Could you describe your creative process on the basis of a piece, live performance or album that's particularly dear to you, please?

The first single “Rain from a Blue Sky” of the upcoming album At the Crest was a very long writing process. I think I started the piece five or six years ago and it was initially a more simple string quartet piece that then evolved over time to its current form with a full orchestra, church organ and choir. It’s like a kind of passacaglia where one line or idea is continuously repeated adding variations and pathos as the piece progress.

The basic and very simple core structure of the progression was what took so long to figure out. When to pause, when to do a variation, how to work with layers and how to start it off etc. I remember spending a whole week in an apartment in New York trying to figure out the opening to find a natural progression into the piece.

Listening can be both a solitary and a communal activity. Likewise, creating music can be private or collaborative. Can you talk about your preferences in this regard and how these constellations influence creative results?
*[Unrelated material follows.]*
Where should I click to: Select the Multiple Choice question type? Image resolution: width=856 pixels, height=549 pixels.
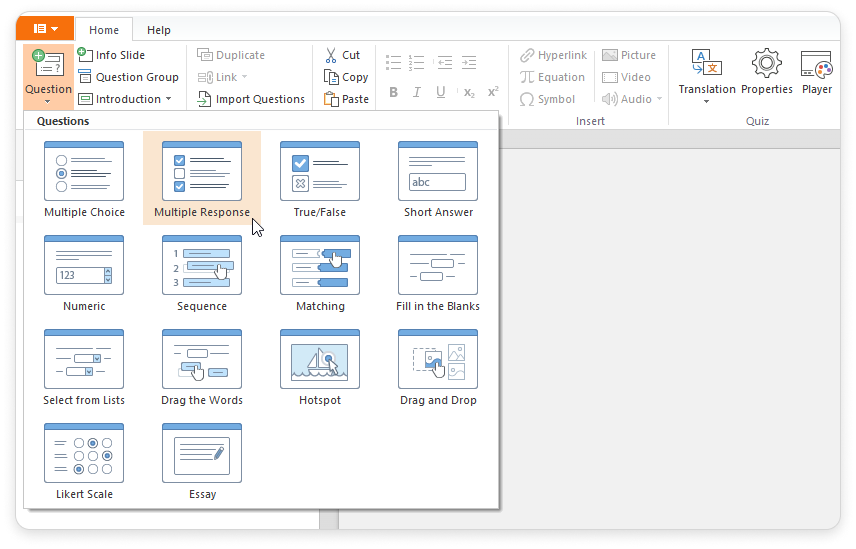84,179
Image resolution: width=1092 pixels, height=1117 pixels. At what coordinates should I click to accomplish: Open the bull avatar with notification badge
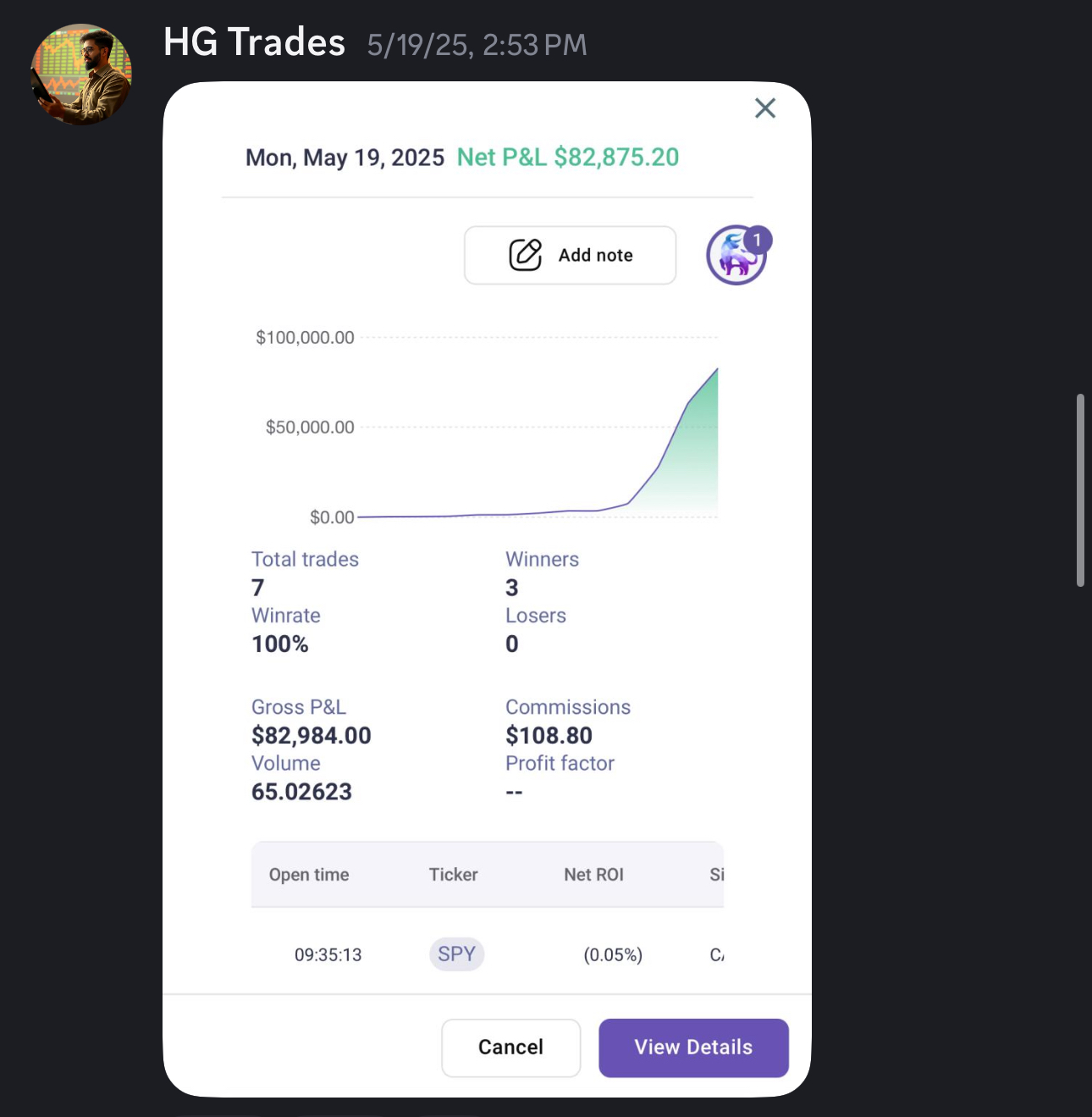coord(738,255)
I really enjoy working both privately and in collaborations and have done and do both extensively. Working in a collaborative form can be really fruitful creatively with the right people and something I enjoy when working on a film project where looming deadlines and production circumstances are at play.

The upcoming solo album was something I had to do alone to try and find my own way.

How do your work and your creativity relate to the world and what is the role of music in society?

I think music and the arts, in general, is hugely important for how we experience life. Society tends to put measurements on everything and we are taught to look for value or solutions to fix problems.

This is great but in my experience only half of being human, maybe less. Music and the arts (and for some religions) can address some of the bigger questions and unfamiliar emotions we face individually as well as collectively.  

Art can be a way of dealing with the big topics in life: Life, loss, death, love, pain, and many more. In which way and on which occasions have music – both your own or that of others - contributed to your understanding of these questions?

Personally, music is my world. I deal with the ups and downs through what I am listening to and in my writing. In a way, this album is also me trying to process a loss.

I greatly appreciate all art forms but music has a way of cutting through to me like no other. I don’t see myself as a very religious person but music definitely has a way of making me feel transcendence.  

How do you see the connection between music and science and what can these two fields reveal about each other?

I love science but science and music are two different areas for me. Both can serve as trying to understand and describe the word but with very different aims and approaches.

Science, as I understand it, is focused on trying to technically understand the physical side of life whereas music ties to the emotional and spiritual aspects.

The two undoubtedly intertwine on a more philosophical level where what we think we know about the world is constantly changing, questioning what we really know.

Creativity can reach many different corners of our lives. Do you feel as though writing or performing a piece of music is inherently different from something like making a great cup of coffee? What do you express through music that you couldn't or wouldn't in more 'mundane' tasks?

It’s all connected to me. Music is my love but I also feel a similar joy and elevation in doing other types of creative work.

It all feeds into each other with music being my drug of choice.

Music is vibration in the air, captured by our ear drums. From your perspective as a creator and listener, do you have an explanation how it able to transmit such diverse and potentially deep messages?

I think part of the beauty of music is that it can’t really be explained. We all feel it but there’s no way of measuring or explaining the emotional impact. It’s of a more intuitive nature.

As said I don’t see myself as a very religious person but I do believe in the divine as something we all carry within. Music seems to tap into that and to me more closely so than language can describe.